Tysons Corner - When Dexter the cocker spaniel tore a ligament in his
hind leg a few weeks ago, he didn't suffer in silence. Instead, his
owner blogged about.
"The vet told me my dog needed surgery, and I
thought, 'You know, there's got to be something else'," said Carol
Bryant, who writes a "canine-centric online magazine" called A Fidose of
Reality.
Responding to her blog entries, readers told Bryant
that Dexter didn't have to go under the knife. He had options, like
laser therapy and a leg brace he'll be wearing for the next six months.
So
good is his progress that Dexter has come with Bryant from rural
Pennsylvania to this Washington suburb for the biggest US gathering ever
of pet bloggers - people who embrace social media to rave about pets.
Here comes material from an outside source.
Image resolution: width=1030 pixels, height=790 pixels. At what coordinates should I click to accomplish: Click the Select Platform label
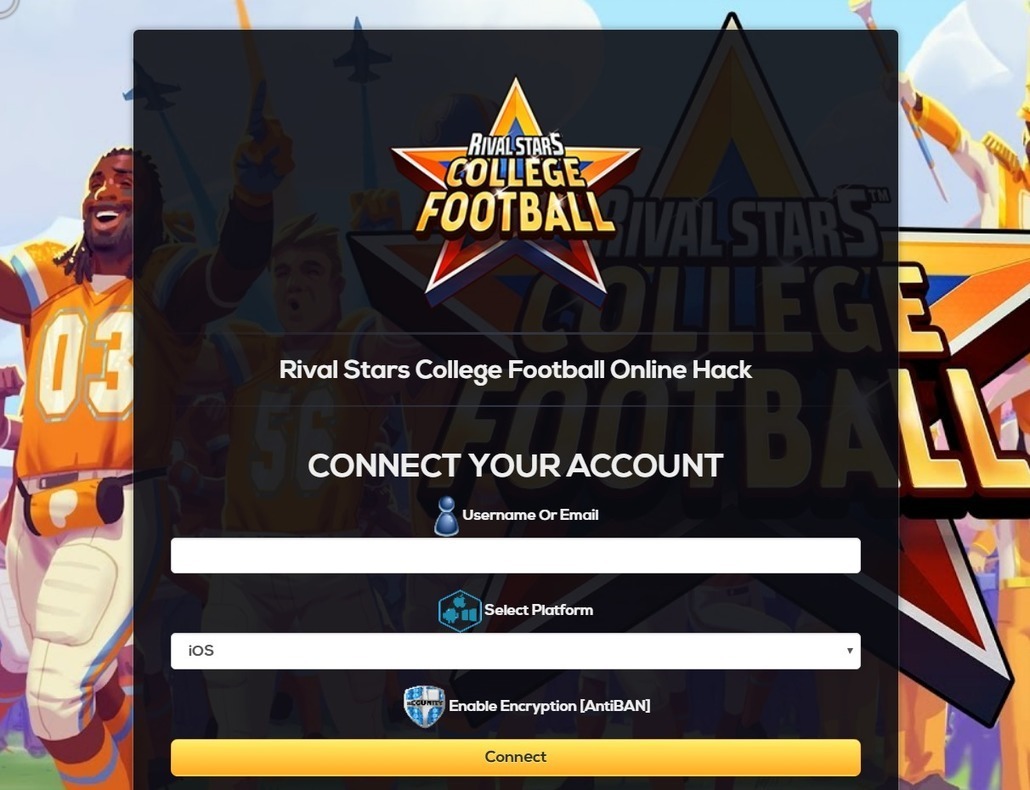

The Fifth Annual BlogPaws Conference, with 500 participants and perhaps
as many critters, is a chance to network, swap ideas and maybe win a
coveted Nose-to-Nose Pet Blogging and Social Media award (for which The
Intrepid Pup, about a peripatetic Vizsla called Tavish, is nominated in
three categories).
Online community
Workshops
include a primer on using Google Analytics to gauge online readership,
building bridges between bloggers and veterinarians, and Schmitty the
Weather Dog demonstrating a just-released Sony canine video harness.
In
its online community, BlogPaws has 2 200 members, said co-founder
Yvonne DiVita, who writes about her cat and three dogs in Colorado on a
blog titled Scratchings and Sniffings.
"I would guess we're going to hit close to 3 000 by the end of the
year," she said as bloggers (predominantly female) and their pets
(predominantly dogs) took over the lobby of the Sheraton hotel on
Thursday.
With Americans spending $53.33bn on their pets in 2012,
according to the American Pet Products Association, and 62% of
households owning a pet, the pet care industry is taking the bloggers
seriously.
In an exhibition hall, big hitters like pet food maker
Nestlé Purina rub shoulders with upstarts like the Spoiled Pup
Boutique, a New York area canine couturier, wooing bloggers to test and
endorse their products.
"The followers and readers of pet blogs
are so loyal, and they trust the word of bloggers," said Bridget Evans, a
San Diego publicist attending BlogPaws for VetIQ, a newcomer to the pet
medication and health supplements business.
It's come to the
point, DiVita said, where some popular bloggers with solid track records
and substantial followings can give up their day jobs and earn a good
middle-class income - or better - through online advertising.
Pet news
"I know bloggers that are making upward of six figures," she said, while others are content with just a few hundred dollars.
"We're
kind of the rock stars of the pet industry," added Bryant, who cautions
that the key to blogging success is finding a unique voice and then
keeping it real: "You need to be yourself when you blog."
Long-time
syndicated pet columnist Steve Dale said his blog, which he updates
daily, is one of the most popular among 200 blogs hosted by the Chicago
Tribune's Chicago Now website, attracting 100 000 visitors a month.
"It's
pretty incredible that a pet blog would be among the top 20... and
here's my secret: I have no idea what I'm doing," said Dale, the owner
of two mutts, a cat and a northern blue-tongued skink lizard.
Actually,
he does have an idea: Blogging enables Dale to cover breaking pet news
("In the pet world, there is news, believe it or not") like a pet food
recall that otherwise wouldn't make his twice-weekly print column My Pet
World.
"It can be anything, and bingo! bongo! I can cover it," he said.